[Deine Aufgabe]: Schreib aus dem Text über die malenden Maurer Harnisch das Stück von „Der benannte Zeichner“ bis einschließlich „Geschar, stammte aus Grimma.“ wortgetreu ab.

[Vorgegebener Text]:

◆ ◆ ◆ ◆

Die malenden Maurer Friedrich und Ludwig Harnisch

Sucht man nach alten Stadtansichten aus dem 16. Jh. bis zur Mitte des 19. Jh., kann man lediglich auf grafische Blätter oder Gemälde zurückgreifen. Die Fotografie wurde erst 1839 erfunden und auch die später so beliebten Ansichtskarten kamen erst am Ende des 19. Jh. auf. Ist man auf der Suche nach einer Ansicht von Grimma aus der Mitte des 19. Jh., findet man nicht selten Lithografien, die folgende Namen am unteren Bildrand nennen: F. Harnisch (Zeichner), A. Brandt (Lithograph), J.G. Fritzsche, Leipzig (Steindruck) und J.M. Gebhardt (Verlag).

Der benannte Zeichner F. Harnisch stammte aus Grimma. Friedrich Wilhelm Harnisch wurde am 30. April 1805 als der älteste Sohn von acht Kindern geboren. Sein Vater, Johann Gottlob Harnisch (1778-1854), war aus seiner Geburtsstadt Gera nach Grimma gezogen, um sich hier als Maurermeister niederzulassen. Johann Gottlob war von 1835 bis 1851 Obermeister der Grimmaer Maurerinnung. Er starb im August 1854. Friedrichs Mutter, Christiane Eleonore Harnisch, geborene Geschar, stammte aus Grimma.

◆ ◆ ◆ ◆

[Die Zeilen]:

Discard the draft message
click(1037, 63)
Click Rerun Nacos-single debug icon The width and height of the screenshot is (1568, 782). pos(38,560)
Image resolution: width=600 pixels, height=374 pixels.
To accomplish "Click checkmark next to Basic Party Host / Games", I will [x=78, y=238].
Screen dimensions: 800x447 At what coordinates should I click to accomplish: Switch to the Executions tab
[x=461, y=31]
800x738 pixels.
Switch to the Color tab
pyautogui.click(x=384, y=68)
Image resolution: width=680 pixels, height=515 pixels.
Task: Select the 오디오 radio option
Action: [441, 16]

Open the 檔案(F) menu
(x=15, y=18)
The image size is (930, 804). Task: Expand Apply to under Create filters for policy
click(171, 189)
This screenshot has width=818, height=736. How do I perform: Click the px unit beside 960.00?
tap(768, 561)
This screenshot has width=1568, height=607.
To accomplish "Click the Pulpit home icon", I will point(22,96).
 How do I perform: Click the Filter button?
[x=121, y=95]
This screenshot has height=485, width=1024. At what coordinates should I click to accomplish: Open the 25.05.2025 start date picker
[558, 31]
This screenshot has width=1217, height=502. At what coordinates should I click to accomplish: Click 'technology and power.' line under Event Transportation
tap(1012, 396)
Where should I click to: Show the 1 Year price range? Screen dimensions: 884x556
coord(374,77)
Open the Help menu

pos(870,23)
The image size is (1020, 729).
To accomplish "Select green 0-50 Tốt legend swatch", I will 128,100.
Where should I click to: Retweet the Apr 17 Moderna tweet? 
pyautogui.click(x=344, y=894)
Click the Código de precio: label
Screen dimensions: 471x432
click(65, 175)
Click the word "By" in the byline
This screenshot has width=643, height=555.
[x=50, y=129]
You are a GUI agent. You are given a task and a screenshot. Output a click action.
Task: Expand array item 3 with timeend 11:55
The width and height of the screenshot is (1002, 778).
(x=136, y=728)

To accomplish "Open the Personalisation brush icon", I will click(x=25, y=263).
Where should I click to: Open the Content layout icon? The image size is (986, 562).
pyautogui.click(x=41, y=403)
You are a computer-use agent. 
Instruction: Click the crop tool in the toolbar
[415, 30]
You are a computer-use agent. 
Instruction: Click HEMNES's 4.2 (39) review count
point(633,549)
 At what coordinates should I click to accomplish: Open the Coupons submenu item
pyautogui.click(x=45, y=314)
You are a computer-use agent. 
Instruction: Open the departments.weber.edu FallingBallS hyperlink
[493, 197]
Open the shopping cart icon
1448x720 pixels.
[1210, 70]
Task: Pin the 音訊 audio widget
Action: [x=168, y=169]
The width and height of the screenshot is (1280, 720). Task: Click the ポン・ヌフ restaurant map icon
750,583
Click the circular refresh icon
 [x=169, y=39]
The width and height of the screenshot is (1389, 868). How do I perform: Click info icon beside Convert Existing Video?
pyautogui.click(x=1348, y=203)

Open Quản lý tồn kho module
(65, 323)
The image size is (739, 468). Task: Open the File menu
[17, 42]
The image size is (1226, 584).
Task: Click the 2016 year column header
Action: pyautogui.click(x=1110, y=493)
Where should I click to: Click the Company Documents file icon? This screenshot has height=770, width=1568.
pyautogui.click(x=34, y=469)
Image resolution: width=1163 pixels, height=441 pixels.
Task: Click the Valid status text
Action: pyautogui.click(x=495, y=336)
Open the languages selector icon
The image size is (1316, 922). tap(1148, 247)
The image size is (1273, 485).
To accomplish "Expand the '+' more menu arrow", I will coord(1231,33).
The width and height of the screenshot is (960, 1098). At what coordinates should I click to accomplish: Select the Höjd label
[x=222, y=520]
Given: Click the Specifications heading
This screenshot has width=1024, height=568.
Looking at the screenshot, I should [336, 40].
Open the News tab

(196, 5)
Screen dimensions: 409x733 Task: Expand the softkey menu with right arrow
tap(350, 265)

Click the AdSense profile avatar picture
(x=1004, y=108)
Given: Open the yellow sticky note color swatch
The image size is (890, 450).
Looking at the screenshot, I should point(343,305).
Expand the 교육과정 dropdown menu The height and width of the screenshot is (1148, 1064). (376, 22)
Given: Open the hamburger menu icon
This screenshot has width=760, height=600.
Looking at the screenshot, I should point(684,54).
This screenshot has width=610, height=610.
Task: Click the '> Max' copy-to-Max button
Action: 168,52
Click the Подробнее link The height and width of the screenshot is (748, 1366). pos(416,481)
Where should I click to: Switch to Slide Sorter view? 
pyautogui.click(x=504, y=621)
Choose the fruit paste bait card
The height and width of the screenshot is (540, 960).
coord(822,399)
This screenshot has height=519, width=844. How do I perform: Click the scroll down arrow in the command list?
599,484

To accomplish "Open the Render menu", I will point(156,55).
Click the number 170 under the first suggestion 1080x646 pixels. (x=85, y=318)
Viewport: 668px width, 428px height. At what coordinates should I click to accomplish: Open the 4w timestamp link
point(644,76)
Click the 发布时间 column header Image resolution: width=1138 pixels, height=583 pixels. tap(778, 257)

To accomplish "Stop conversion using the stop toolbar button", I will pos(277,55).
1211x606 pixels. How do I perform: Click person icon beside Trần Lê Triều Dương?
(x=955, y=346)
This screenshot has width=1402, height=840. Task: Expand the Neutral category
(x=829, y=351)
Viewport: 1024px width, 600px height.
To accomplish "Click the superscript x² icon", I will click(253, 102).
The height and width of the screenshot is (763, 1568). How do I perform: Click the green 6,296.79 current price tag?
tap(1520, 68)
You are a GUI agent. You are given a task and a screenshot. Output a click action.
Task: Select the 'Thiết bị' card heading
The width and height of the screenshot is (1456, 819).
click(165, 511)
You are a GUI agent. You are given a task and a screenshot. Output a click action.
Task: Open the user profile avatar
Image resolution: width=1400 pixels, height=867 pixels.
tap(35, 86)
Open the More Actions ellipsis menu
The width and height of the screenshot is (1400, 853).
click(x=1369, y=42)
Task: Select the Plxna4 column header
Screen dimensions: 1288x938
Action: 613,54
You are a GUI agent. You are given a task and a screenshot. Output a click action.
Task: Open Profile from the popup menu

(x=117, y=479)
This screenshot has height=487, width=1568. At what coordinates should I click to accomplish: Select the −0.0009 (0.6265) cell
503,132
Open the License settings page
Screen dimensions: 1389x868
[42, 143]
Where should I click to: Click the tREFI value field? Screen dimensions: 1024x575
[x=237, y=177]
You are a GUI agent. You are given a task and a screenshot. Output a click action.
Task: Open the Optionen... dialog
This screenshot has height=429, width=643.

◆ ◆ ◆ ◆

[Erwartete Antwort]:
Der benannte Zeichner F. Harnisch stammte aus Grimma. Friedrich Wilhelm Harnisch wurde am 30. April 1805 als der älteste Sohn von acht Kindern geboren. Sein Vater, Johann Gottlob Harnisch (1778-1854), war aus seiner Geburtsstadt Gera nach Grimma gezogen, um sich hier als Maurermeister niederzulassen. Johann Gottlob war von 1835 bis 1851 Obermeister der Grimmaer Maurerinnung. Er starb im August 1854. Friedrichs Mutter, Christiane Eleonore Harnisch, geborene Geschar, stammte aus Grimma.